Personal information
- Full name: Ignacio Miguel Bergara de Medina
- Date of birth: 20 July 1940
- Place of birth: Montevideo, Uruguay
- Date of death: 4 January 2004 (aged 63)
- Place of death: Ibiza, Spain
- Position: Defender

Senior career*
- Years: Team / Apps / (Gls)
- 1962–1963: Racing de Montevideo
- 1963–1964: Mallorca / 15 / (0)
- 1964–1969: Espanyol / 51 / (7)
- 1969–1970: San Andrés

Managerial career
- 1974: San Andrés
- 1977–1978: San Andrés
- Binéfar
- 1981–1984: Albacete

= Ignacio Bergara =

Uruguayan footballer and manager (1940-2004)

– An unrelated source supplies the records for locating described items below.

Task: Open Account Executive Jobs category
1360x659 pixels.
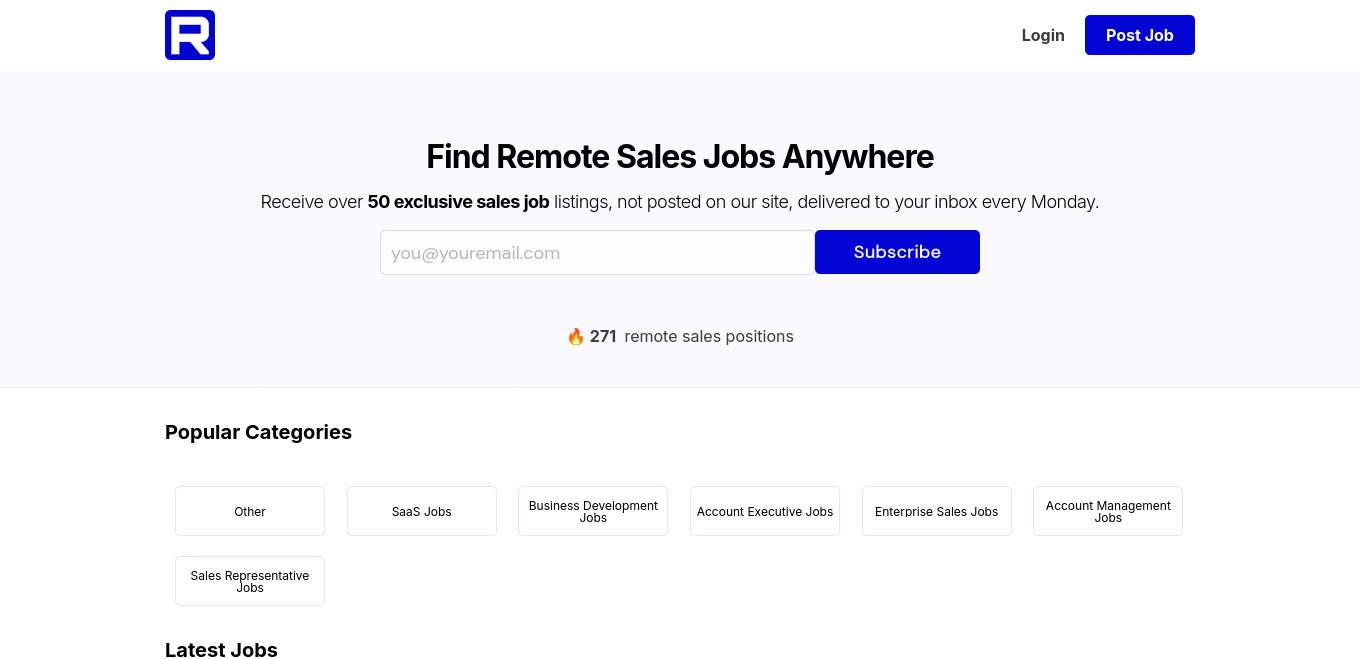Action: [x=765, y=511]
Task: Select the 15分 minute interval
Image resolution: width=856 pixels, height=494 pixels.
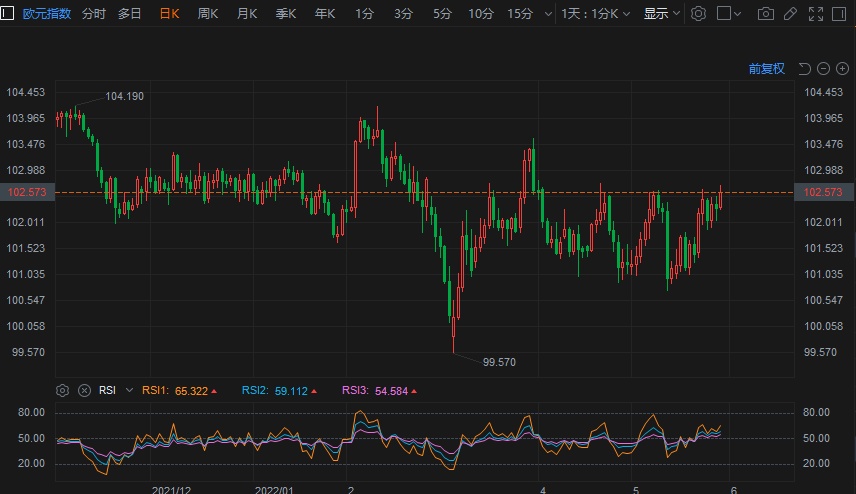Action: tap(520, 14)
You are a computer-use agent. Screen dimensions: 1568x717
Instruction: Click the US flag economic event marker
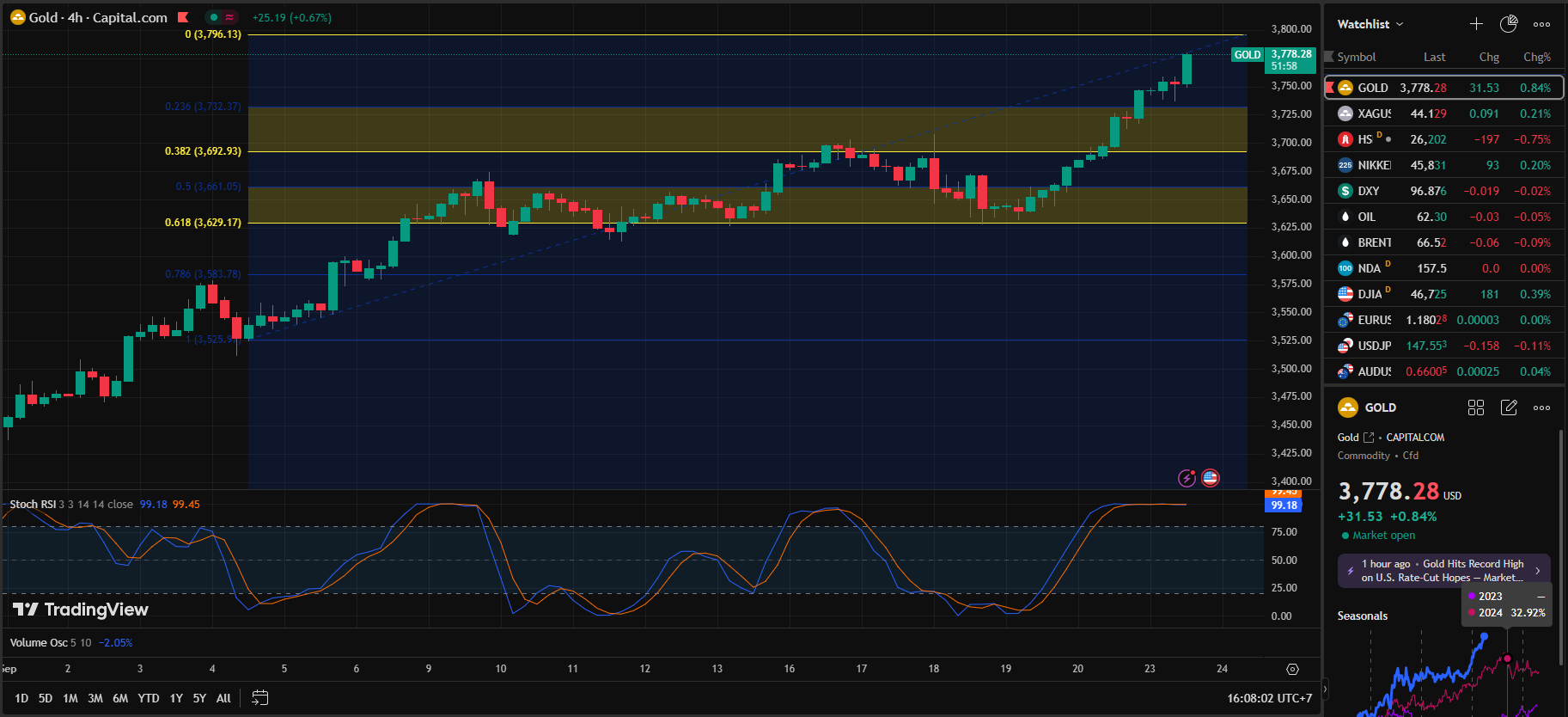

Ignacio Miguel "Nacho" Bergara de Medina (20 July 1940 – 4 January 2004) was a professional football player and manager.

==Career==
Bergara was born in Montevideo and began his playing career with local side Racing Club de Montevideo. Ignacio and his brother Danny were two of three Uruguayan players signed by Spanish first division side RCD Mallorca in August 1962. He would join RCD Espanyol in August 1964, playing several more seasons in the Spanish first division with the club. He also played for C.D. San Andrés in the Spanish third division.

Following his playing career, Bergara became a football manager. He managed C.D. San Andrés twice before leading Albacete Balompié from 1981 to 1984, helping the club promote to the Spanish third division during his tenure.

==Personal==
Bergara died in Ibiza, Spain on 4 January 2004. His brother, Danny, was also a professional football player and manager.